City council approves police tax levies for 2020-21

BURTON — The city council voted 6-1, June 15, to approve tax levies for the Burton Police Department for the 2020-2021 fiscal year.

Council approved the following tax millages: General Operating 4.0000 mills; Voted Police 0.9835, Voted Police 0.9959, Voted Police 6.4733 (8.4527 total); and Voted Fire 0.9959.

The millages must be set and budgets approved by July 1, according to the Burton City Charter, with the prior fiscal year ending June 30.

The resolution to approve the millage rates for police and fire, designating the sum to be raised by taxation for the general purposes of the city and for payment of principal and interest on its indebtedness.

The lone vote against setting the police and fire millage rates was Councilman Dennis O’Keefe, who has argued the rate for the police millage should be set at the higher rate allowed by the charter because of financial uncertainty in the coming year.

“If I was a real goofball, I’d have a resolution to change the general operating mills to 4.7, but I know it won’t pass so I’m not going to waste my time doing that,” said O’Keefe. “I think we’re making a huge mistake here, in this year of unrest and uncertainty we would have $450,000 that could be in the coffers waiting to maybe help part of the city that needed that help, so I will not go through that again, but I will be voting ‘no’ tonight.”

Councilman Danny Wells said he agreed with O’Keefe but would trust the administration to have a good grasp on the budget.

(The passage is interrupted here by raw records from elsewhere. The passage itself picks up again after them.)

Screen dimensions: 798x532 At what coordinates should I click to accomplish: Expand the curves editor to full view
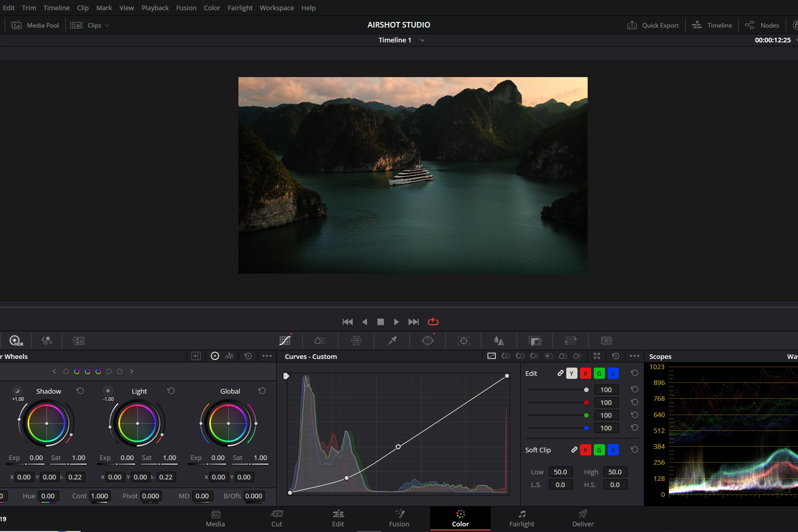point(597,356)
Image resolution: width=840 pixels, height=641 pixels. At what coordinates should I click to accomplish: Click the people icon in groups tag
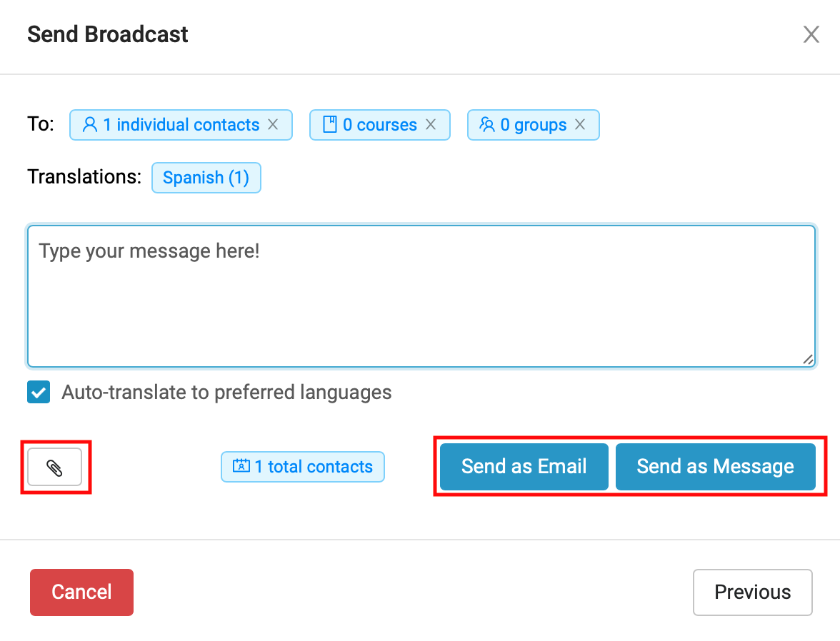pos(487,125)
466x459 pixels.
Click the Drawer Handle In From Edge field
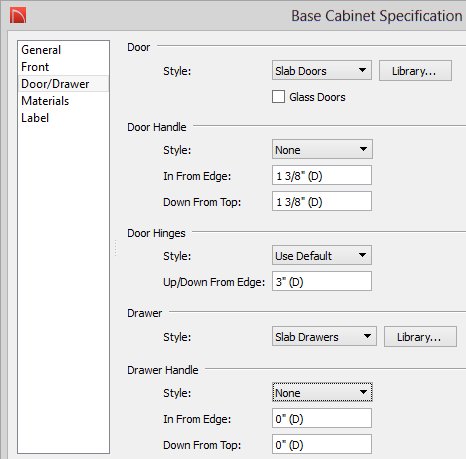tap(322, 418)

“I agree with Mr. O’Keefe on this, but you know the council has spoken on this once,” said Wells. “I’m going to have to trust the administration to make the proper cuts, to keep us in budget, so I’m going to support it at this time.”

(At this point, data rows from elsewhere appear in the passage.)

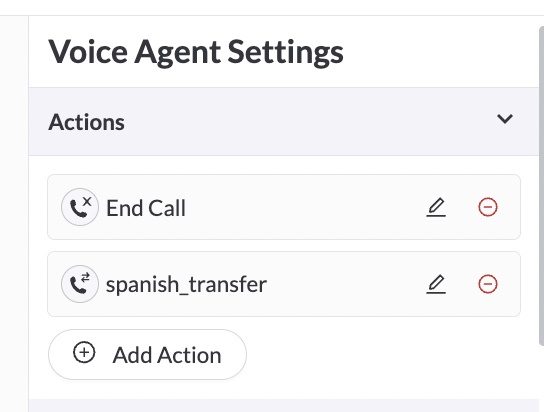Remove the End Call action
Screen dimensions: 544x412
pyautogui.click(x=488, y=207)
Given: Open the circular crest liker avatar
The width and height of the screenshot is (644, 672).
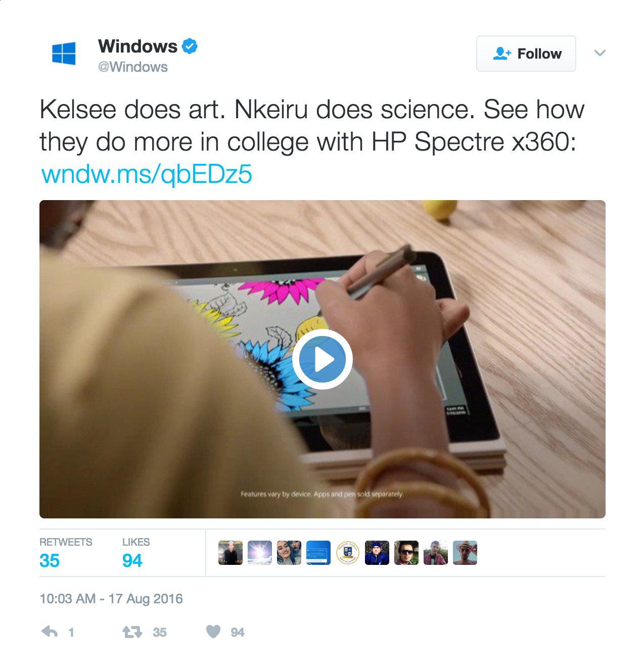Looking at the screenshot, I should pyautogui.click(x=348, y=553).
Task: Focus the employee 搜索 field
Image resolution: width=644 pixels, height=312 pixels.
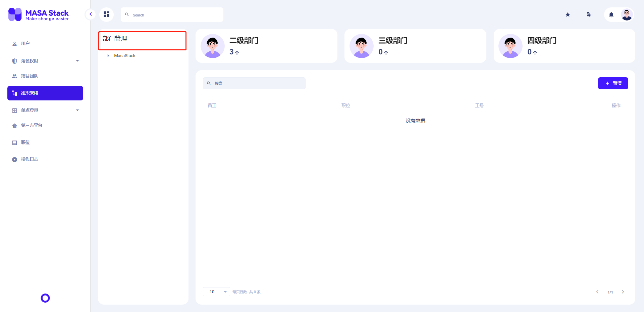Action: point(254,83)
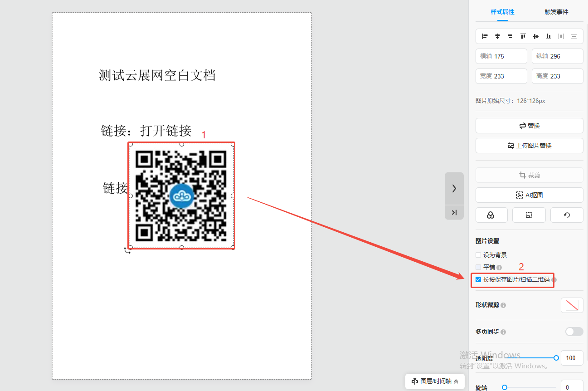The image size is (588, 391).
Task: Click the 宽度 input field
Action: (x=509, y=76)
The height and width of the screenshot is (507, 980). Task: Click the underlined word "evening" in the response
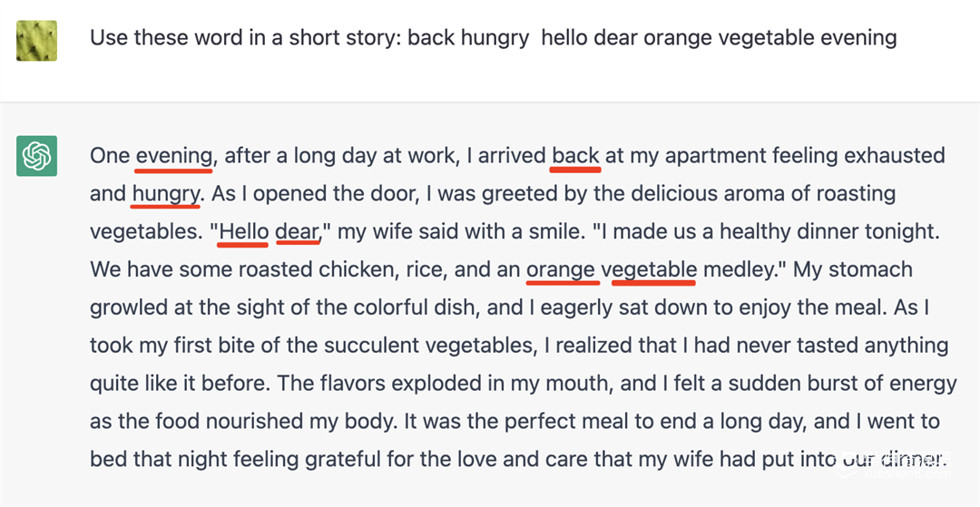click(174, 155)
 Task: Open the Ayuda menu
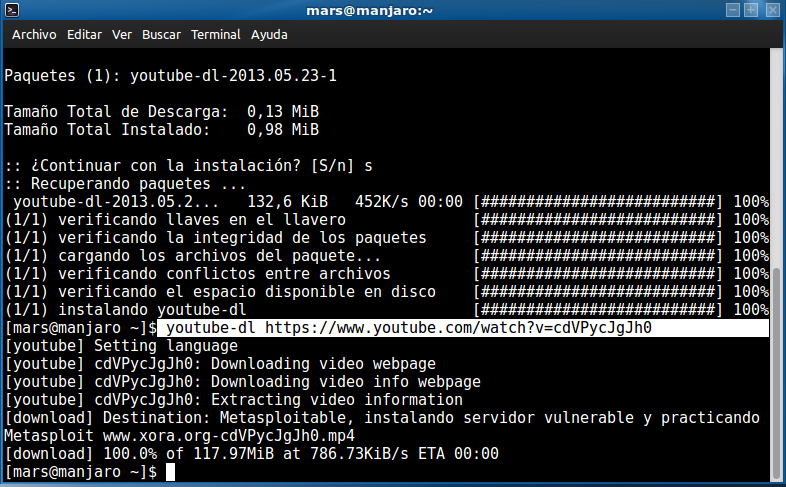(x=269, y=34)
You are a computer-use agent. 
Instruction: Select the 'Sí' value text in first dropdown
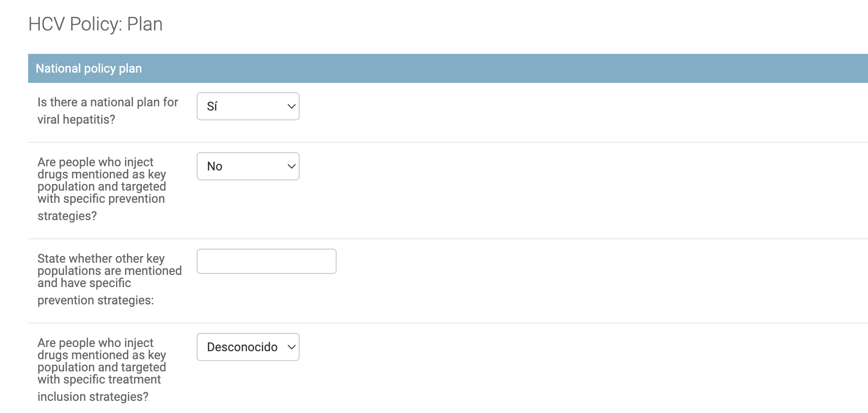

Councilman Vaughn Smith also said he supported approval of the millage rate as presented, but added he still has concerns about the city and rising legacy costs.

Every year the city is paying more and more for retired police officers and Smith warned that it could become a problem if the city cannot keep up payments.

“This is a cancer we have, it’s happening to our state, it’s happening to our county,” Smith said of legacy costs. “We don’t want it to happen to Burton.”